[Stored data entries]
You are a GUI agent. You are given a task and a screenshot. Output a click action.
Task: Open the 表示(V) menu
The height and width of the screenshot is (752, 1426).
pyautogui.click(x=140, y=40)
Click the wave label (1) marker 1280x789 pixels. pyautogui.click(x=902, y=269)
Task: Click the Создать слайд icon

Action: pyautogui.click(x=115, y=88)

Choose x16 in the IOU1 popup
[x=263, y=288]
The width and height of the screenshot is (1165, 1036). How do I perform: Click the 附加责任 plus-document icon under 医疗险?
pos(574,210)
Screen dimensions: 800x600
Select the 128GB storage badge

#### [Action item]
Every entry should be duplicated exactly as written.

#### [Response to this task]
You are a GUI agent. You are given a task and a screenshot. Output a click action.
Task: Open the 表示(V) menu
The height and width of the screenshot is (752, 1426).
pyautogui.click(x=140, y=40)
Click the wave label (1) marker 1280x789 pixels. pyautogui.click(x=902, y=269)
Task: Click the Создать слайд icon

Action: pyautogui.click(x=115, y=88)

Choose x16 in the IOU1 popup
[x=263, y=288]
The width and height of the screenshot is (1165, 1036). How do I perform: Click the 附加责任 plus-document icon under 医疗险?
pos(574,210)
Screen dimensions: 800x600
Select the 128GB storage badge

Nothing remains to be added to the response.